→ Text block
=-=-=

Here's an idea for a fun party game. You take some deep cuts from Rod Stewart and Bonnie Tyler, play a ten or fifteen snippet of it and then your guests have to guess. Is it Roddy? Is it Bonnie? Their voices are so alike that without being an expert in both artists' catalogue, you just might get fooled. On a visit to my parents (already a good long while ago) they played me some music in hopes that I might guess what it is. "Uh...is that Bonnie Tyler?!" I asked, which, duh, it wasn't. Turns out it was one of Rod's Great American Songbook series, which is pretty awful all in all considered. I mean, do we really need Rod the Mod soft-sing his way through Gershwin and others?
So, here's the thing. We can all hate on Stewart's mid-career choices, starting with Atlantic Crossing. His shameless trend-chasing, disco-embracing, mainstream-caving music of the late 70s and early 80s hasn't aged terribly well. I can't hate it too much, because this is the Rod of my childhood, the Rod that would get played on the MOR/AOR station my parents would listen to in the car and at home. But yeah...at least Rod, along with his time in the Faces, still has that handful of albums on Mercury that started his solo career. These are genuinely good to great albums, as I would find out later, and even the biggest Rod-haters have to admit that he was up to some fine stuff on those discs...

=-=-=

→ Source data
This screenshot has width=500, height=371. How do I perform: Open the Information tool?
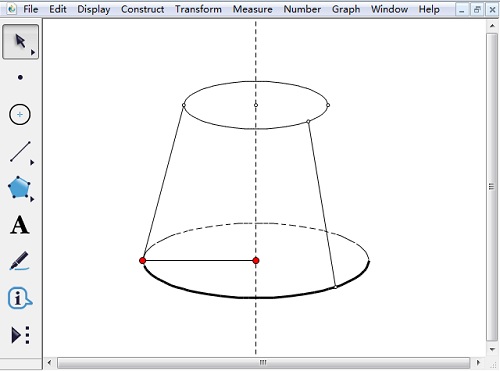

=-=-=

→ Problem requirements
Decide whether each statement agrees with the text above on Rod Stewart, answering yes or no and quoting the deciding words of the text. 1. The writer correctly guessed that the music played by the parents was Bonnie Tyler. 2. The writer finds that Stewart's music of the late 70s and early 80s has aged well. 3. The writer regards the Mercury albums that began Stewart's solo career as genuinely good to great.

→ Task result
1. No: "which, duh, it wasn't."
2. No: "hasn't aged terribly well."
3. Yes: "These are genuinely good to great albums"